第58回日本作業療法学会

講演情報

教育講演

[EL-1] 教育講演1
脳血管障害に対する作業療法:
新たな可能性の探索 

2024年11月9日(土) 12:50 〜 14:20 A会場 (特別会議場)

座長:長谷川 敬一(一般財団法人竹田健康財団 竹田綜合病院)

[EL-1-1] 脳血管障害患者のADL訓練について
~マーカーレスモーションキャプチャーを使用した動作分析~

髙橋 啓吾 (リハビリテーション天草病院)

 近年、スポーツ・ダンス・演劇などの分野では3次元動作解析装置を用いた分析が進化してきている。リハビリテーションの分野でも、歩行や立ち上がり等において3次元動作解析装置などで分析することが増えてきている。しかし、ADL動作では、3次元動作解析装置を使用した報告は少ない状態である。背景には、ADLは複合動作であり、どの動作をどのように解析するかを規定する事が難しいことが考えられる。また、精密に解析するには特殊で高価なデバイスを用意する必要があることも臨床場面で使用しづらい点になっている。
 我々の研究チームでは、比較的安価であり、特殊スーツやウェラブルセンサーを使用せず、介入動作場面の撮影で解析できるマーカーレスモーションキャプチャーを使用してのADLの解析を行っている。
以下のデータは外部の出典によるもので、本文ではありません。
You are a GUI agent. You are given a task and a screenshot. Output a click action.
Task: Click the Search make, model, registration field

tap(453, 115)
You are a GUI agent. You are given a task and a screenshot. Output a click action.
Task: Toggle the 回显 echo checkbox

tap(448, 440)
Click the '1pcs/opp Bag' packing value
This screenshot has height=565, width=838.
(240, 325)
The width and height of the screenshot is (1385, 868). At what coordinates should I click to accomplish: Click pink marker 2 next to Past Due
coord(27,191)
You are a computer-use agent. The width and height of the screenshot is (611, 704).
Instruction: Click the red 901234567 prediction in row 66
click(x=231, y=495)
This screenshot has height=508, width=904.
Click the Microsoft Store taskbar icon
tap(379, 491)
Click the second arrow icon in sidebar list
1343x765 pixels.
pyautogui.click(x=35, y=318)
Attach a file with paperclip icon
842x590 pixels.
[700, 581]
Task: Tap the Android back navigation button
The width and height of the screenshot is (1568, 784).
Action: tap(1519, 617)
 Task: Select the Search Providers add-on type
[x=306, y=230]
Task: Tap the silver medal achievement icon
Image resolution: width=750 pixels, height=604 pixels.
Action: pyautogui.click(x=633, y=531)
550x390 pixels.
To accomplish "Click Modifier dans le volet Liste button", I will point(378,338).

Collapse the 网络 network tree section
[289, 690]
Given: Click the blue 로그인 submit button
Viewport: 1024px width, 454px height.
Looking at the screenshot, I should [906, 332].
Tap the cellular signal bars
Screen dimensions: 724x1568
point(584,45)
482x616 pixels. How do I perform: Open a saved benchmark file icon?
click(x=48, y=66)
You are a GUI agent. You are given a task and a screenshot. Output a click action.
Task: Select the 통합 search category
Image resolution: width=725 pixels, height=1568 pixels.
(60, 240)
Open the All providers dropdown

セラピストの介入効果を示すためには、1回の介入でどのような変化が得られたかの“即時効果”を示すことが効果検証として重要と考えるため、40分~60分程度の介入前後で得られたADL動作の変化を比較検証した。
 講演では、脳卒中片麻痺者の“更衣動作”・“トイレ動作”に介入した場面と、マーカーレスモーションキャプチャーでの比較検証について紹介する。更衣では①麻痺側肩関節の可動範囲の計測、②非麻痺側上肢での衣服の操作性について比較検証した。①の関節可動域の測定をする際は、所定の場所で肢位を止めて、角度計で測定することが一般的であるが、モーションキャプチャーを使用すると、四肢の変化を数値化することができるため、動作中の関節の角度を測定できるメリットがある。②については、更衣動作中の非麻痺側手関節付近の軌道を計測し、軌道の距離を介入前後で比較した。介入後の非麻痺側手関節付近の動作中の総軌跡長が短くなったため、非麻痺側上肢での衣服操作が効率的かつ円滑になることが示唆された。トイレ動作では①立ち上がり動作の分析、②下衣をおろす動作について介入前後の比較検証をした。トイレ動作は、立位バランスが重要であるが、バランスの保持を数値化するためには、重心動揺計を使用することが多いと思われる。①②の場面における介入前後のバランスの比較をモーションキャプチャーで比較検証した結果、介入前後で両股関節・両足関節を結ぶ中心点の動揺が減る結果が得られ、バランスの安定化を示すことができた。
 ADL訓練の即時効果を示すために、モーションキャプチャーなどのデバイスを使用することも、今後の作業療法の介入効果を示すために有効であると考える。今回は、上記の脳卒中片麻痺者のADLへの介入場面と効果判定について紹介する。